Alle Warnungen in den Wind geschlagen
Mit seiner Forderung steht Froese nicht allein da: In einer gemeinsamen Mitteilung hatten mehrere Umweltverbände - darunter der WWF, BUND und die Deutsche Umwelthilfe – erklärt, dass die geplanten Fangmengen für 2026 das Ökosystem Ostsee gefährdeten. Auch die Europäische Kommission hatte im Sommer empfohlen die Fangmenge für den westlichen Hering zu halbieren und beim westlichen Dorsch um 84 Prozent zu senken. Der Internationale Rat für Meeresforschung (ICES) plädierte sogar für eine komplette Einstellung der Heringsfischerei, was auch die kleine Kutter- und Küstenfischerei mit ihren Ausnahmeregelungen einschließen würde. Zumindest die Schleppnetzfischerei auf Hering ist bereits seit mehreren Jahren verboten.
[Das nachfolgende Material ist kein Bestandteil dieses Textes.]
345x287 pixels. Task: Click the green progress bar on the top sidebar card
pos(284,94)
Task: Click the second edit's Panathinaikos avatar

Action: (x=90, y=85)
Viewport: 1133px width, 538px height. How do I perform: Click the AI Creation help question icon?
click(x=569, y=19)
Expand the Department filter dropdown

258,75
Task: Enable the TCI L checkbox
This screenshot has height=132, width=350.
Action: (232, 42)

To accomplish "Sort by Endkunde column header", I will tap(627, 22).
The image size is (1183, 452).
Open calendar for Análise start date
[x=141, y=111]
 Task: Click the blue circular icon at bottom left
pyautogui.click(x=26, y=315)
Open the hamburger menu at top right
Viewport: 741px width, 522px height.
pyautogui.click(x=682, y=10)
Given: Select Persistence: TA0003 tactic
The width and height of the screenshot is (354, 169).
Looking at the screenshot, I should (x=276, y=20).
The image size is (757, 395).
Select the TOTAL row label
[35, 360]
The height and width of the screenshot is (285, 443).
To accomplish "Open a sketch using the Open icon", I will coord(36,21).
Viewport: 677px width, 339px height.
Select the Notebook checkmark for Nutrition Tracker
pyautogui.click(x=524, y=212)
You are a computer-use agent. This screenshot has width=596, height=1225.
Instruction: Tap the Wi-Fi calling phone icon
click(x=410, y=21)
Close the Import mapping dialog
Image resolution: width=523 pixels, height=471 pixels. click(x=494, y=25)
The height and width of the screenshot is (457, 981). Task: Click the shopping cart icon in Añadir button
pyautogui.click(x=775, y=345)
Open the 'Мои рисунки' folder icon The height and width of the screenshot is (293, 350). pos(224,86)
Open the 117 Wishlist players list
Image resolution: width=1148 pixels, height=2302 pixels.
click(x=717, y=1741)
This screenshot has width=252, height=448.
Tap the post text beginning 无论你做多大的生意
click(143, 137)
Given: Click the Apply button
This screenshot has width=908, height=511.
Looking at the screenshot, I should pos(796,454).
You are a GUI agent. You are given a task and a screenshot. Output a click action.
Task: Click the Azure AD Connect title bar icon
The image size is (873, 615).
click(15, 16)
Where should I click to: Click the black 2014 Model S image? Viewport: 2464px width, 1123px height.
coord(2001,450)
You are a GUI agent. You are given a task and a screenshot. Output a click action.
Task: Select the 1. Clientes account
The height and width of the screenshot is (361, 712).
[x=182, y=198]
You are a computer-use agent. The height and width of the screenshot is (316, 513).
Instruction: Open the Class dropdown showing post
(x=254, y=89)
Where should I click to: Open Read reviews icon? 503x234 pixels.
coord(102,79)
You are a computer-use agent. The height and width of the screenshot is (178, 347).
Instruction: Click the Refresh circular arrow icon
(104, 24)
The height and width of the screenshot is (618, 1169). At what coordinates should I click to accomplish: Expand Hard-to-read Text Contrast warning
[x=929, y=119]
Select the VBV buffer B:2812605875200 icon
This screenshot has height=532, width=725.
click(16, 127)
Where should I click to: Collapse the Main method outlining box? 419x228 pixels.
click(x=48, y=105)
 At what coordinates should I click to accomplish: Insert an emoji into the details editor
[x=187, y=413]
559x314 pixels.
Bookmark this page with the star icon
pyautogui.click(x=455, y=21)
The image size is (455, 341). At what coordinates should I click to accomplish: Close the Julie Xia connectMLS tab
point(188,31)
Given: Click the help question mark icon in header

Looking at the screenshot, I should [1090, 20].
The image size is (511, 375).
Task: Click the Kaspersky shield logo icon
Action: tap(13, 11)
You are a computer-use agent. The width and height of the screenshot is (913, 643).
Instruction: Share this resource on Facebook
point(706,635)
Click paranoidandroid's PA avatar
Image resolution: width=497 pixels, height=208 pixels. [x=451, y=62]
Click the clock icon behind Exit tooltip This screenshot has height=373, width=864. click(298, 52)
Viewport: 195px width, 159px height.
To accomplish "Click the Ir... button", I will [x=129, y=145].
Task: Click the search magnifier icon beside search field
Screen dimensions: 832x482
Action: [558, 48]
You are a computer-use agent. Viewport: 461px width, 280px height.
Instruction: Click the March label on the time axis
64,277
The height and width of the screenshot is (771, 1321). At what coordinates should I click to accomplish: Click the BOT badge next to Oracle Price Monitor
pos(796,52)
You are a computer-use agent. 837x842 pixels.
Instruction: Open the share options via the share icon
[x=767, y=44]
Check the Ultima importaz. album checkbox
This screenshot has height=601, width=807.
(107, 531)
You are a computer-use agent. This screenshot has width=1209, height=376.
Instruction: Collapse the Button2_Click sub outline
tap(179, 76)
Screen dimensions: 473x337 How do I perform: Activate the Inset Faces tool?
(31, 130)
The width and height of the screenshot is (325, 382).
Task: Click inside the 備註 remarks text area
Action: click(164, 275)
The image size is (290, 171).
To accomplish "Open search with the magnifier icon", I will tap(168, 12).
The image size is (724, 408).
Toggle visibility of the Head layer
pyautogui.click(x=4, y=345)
Als Ende Oktober in Luxemburg die Fangquoten ausgehandelt wurden, sahen die EU-Staaten dies jedoch offenbar anders; die höheren Fangquoten blieben bestehen. Ohne Worte: Auch Bundeslandwirtschaftsminister Alois Rainer (CSU) unterstützte den Beschluss, indem er erklärte, die Fischerei sei „ein einzigartiges Kulturgut und ein Stück Heimat“ und diese Entscheidung „eine Balance zwischen Schutz und Nutzung der Fischbestände“.